In rare cases, saving drowning children may cause more harm than good. Does this mean their rescuers should be scolded in such cases for doing the wrong thing? This is a complicated question, but I think a plausible answer is that, no, they should be praised for trying to do the right thing. An intention-based moralist might phrase this by saying "their hearts were in the right place," even though the actions sometimes went badly.
The model-free approach
Suffering reduction can be seen as an optimal control problem: Choosing an action policy to minimize suffering. One direct and computationally feasible approach to optimal control is reinforcement learning (RL).
We have some control over RL rewards that we experience through our evaluation of an action: We feel bad for doing the wrong thing and good for doing the right thing. If our aim is to shape the behavior of others, we can praise them for actions that reduce suffering and criticize them for actions that increase suffering. If, hypothetically, we were to set these reward/punishment values for an actor (possibly including ourselves) proportionally to the aggregate suffering-reduction/increase impact of the actor's choices, then if the actor optimizes undiscounted expected reward, his own RL process would cause him to converge to the utilitarian-optimal actions. Of course, it's not possible to do this completely, but we can tweak our self-assessments and interpersonal moral approbation in ways that change the reward values so as to reduce suffering in the future.
Consider this example:
Fishing girl. Mariko is part of a family that earns its living by fishing in a small boat off the coast. Mariko feels sorry for the fish but knows that her family will continue to kill them no matter what she does. She volunteers to do the fish killing for the family, because otherwise the family members would just leave the fish to an awful death by asphyxiation.

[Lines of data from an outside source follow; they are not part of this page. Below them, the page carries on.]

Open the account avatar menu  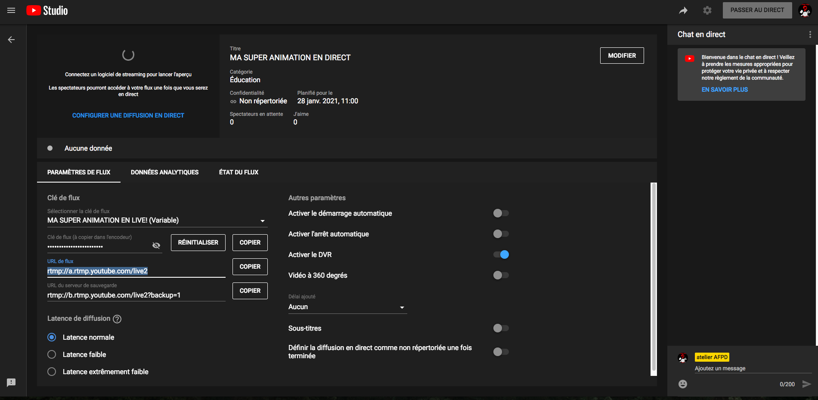coord(805,10)
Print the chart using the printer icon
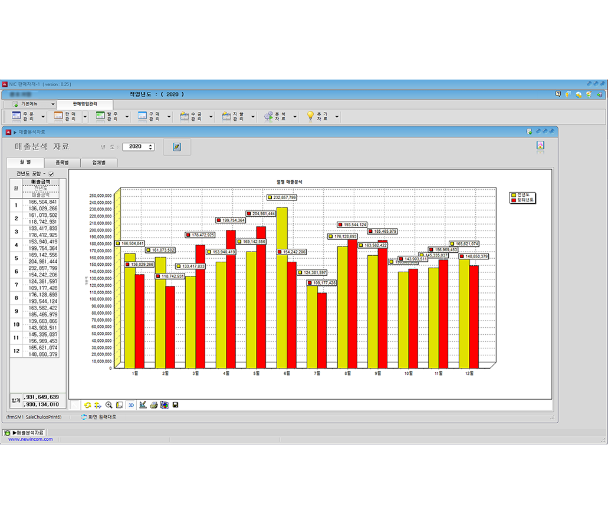This screenshot has height=524, width=608. coord(153,405)
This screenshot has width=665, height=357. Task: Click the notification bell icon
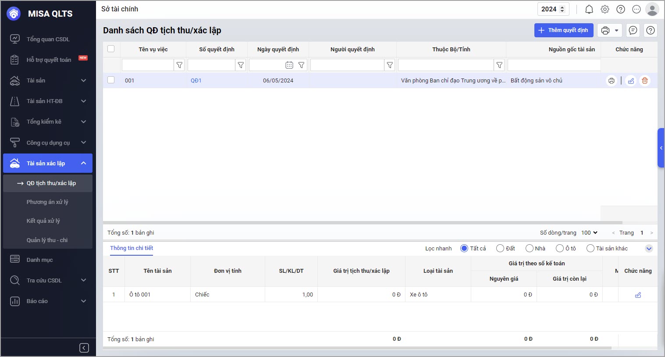(589, 9)
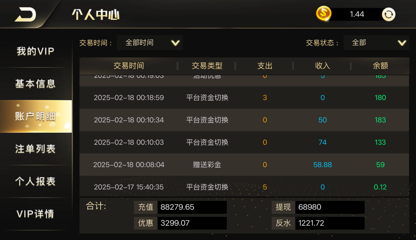Click the gold coin icon
The image size is (416, 240).
(x=324, y=14)
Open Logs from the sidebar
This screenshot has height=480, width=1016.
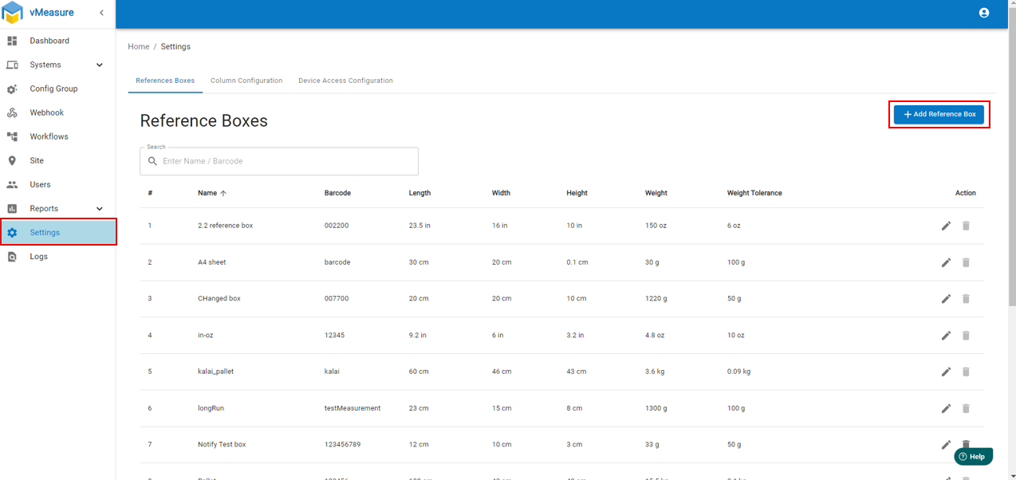(x=39, y=257)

Mariko practices ikejime in an effort to destroy the fish brains as quickly as possible. However, despite her best efforts, 1% of the time, she misses the brain, and the fish gets out of control and flops around on the floor for a minute afterward, which is perhaps more painful than if Mariko had not tried to kill it humanely in the first place. Should we blame Mariko for those failure cases?
Let's apply Q-learning to this example. The initial state is getting a fish to kill, and the possible actions are Ikejime or Asphyxiate.

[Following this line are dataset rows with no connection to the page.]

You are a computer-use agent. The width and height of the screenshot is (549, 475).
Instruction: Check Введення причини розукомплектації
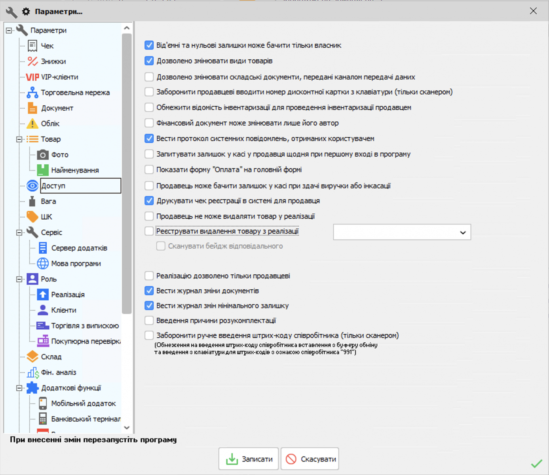pyautogui.click(x=149, y=320)
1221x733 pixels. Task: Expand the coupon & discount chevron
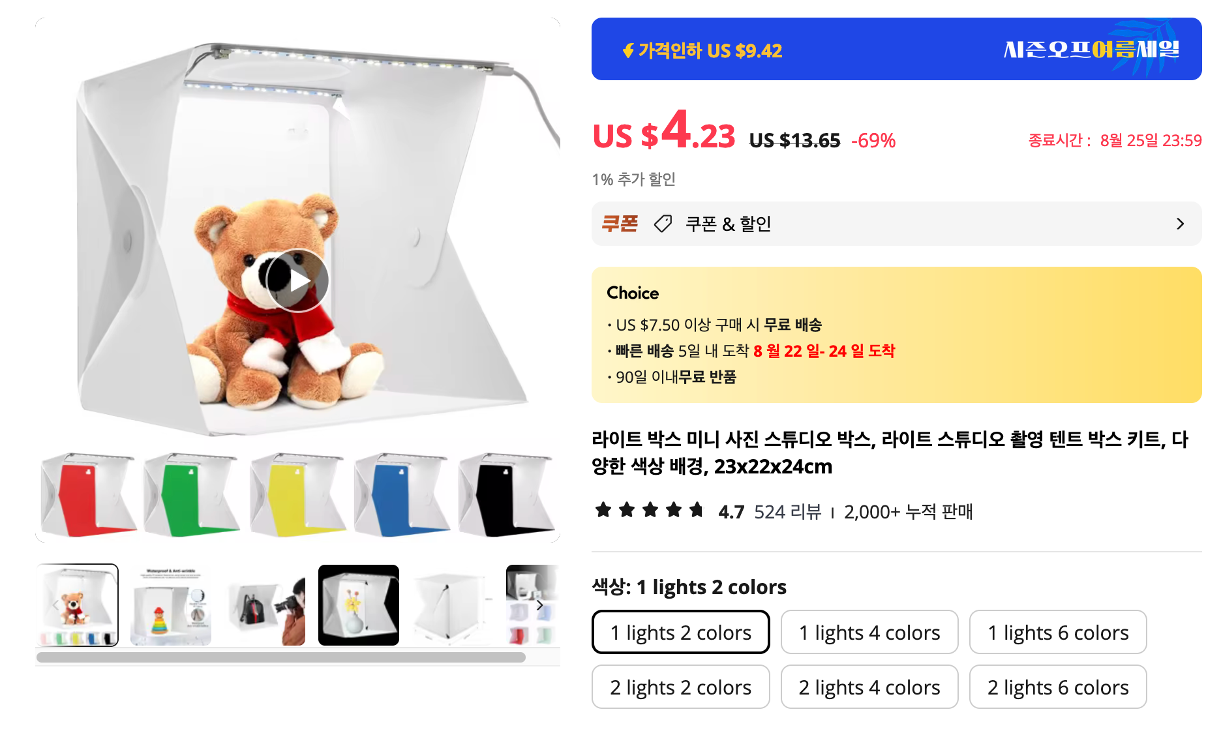(x=1180, y=224)
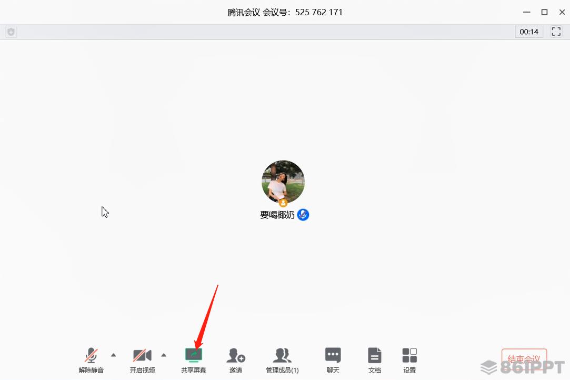Open the video options arrow beside 开启视频
570x380 pixels.
click(x=164, y=355)
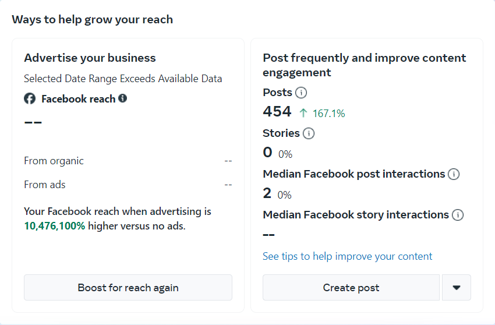
Task: Expand the dropdown arrow next to Create post
Action: click(457, 288)
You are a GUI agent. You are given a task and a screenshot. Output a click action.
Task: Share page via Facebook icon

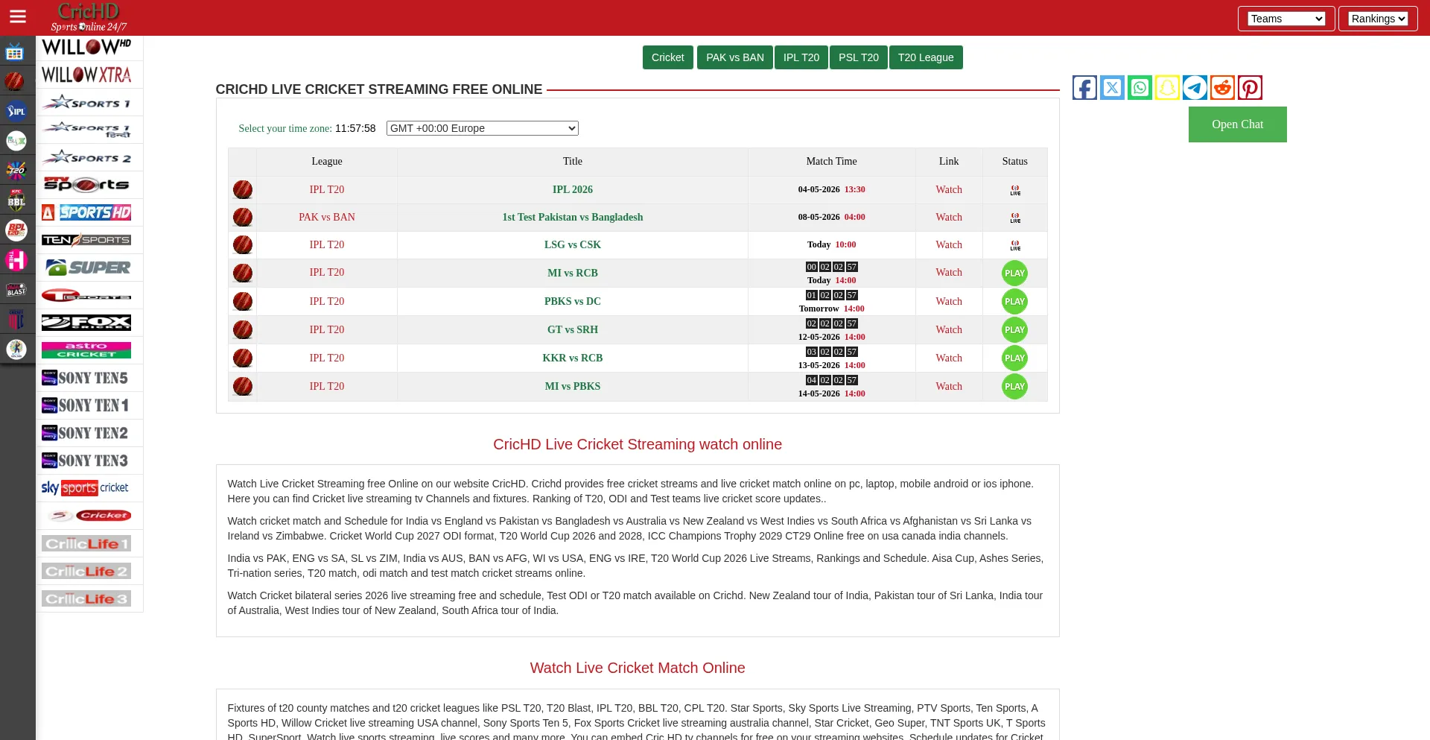click(1084, 87)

Asphyxiate leads to a state of immense suffering, but let's adjust the suffering scale so that it's represented by value 0. Ikejime leads to one of two possible states: Successful_Ikejime with value +1 and Failed_Ikejime with value -1. Eventually all of these states return back to another state of getting a fish to kill, at which point the process repeats indefinitely. Assume no gamma discount factor but some finite time horizon such that the expected values are finite. Since after an Ikejime action, the probability of Successful_Ikejime is 0.99 and the probability of Failed_Ikejime is 0.01, after enough iterations, Q would float around something implying a per-action value of 0.99-0.01 = 0.98. We can see this from the fact that Q is essentially just an exponential moving average with a smoothing factor equal to the learning rate. Because the Q value 0.98 for ikejime is greater than 0 for asphyxiation, Mariko continues doing ikejime.

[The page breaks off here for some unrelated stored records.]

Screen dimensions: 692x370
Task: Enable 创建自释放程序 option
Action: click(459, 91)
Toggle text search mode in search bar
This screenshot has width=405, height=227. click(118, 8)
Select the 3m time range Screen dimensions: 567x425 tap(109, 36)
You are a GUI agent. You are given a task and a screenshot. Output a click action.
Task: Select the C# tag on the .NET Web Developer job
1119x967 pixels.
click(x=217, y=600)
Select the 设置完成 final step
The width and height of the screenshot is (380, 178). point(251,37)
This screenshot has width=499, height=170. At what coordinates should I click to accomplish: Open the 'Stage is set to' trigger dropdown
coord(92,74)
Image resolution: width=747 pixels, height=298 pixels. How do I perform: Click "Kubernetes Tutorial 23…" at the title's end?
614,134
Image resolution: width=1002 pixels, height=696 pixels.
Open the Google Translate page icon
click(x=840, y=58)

Of course, real humans may not use exactly Q-learning, but the general intuition remains the same: With enough repetitions of an accurately calibrated reward, an individual's learned behavior should track the utilitarian-optimal behavior without any additional work.2 This "model-free" reinforcement-learning approach suggests that we don't need to deal with expectations or intentions -- just reward or punish based on the actual results, and that's good enough!
The model-based approach
The RL approach works under the assumptions just mentioned: Accurate calibration of reward between individual and utilitarian evaluations and sufficient samples from which to learn. What happens if we don't have enough samples? For instance, the quote that begins "Instrumental Judgment and Expectational Consequentialism" comes from Noam Chomsky discussing the Cuban Missile Crisis and noting that even though nuclear war did not result, it was highly probable that it could have resulted, and therefore, those who led to the crisis shouldn't get off the moral hook. This is not a case where you can try the actions multiple times and converge on the best response. Model-free RL has nothing to say here.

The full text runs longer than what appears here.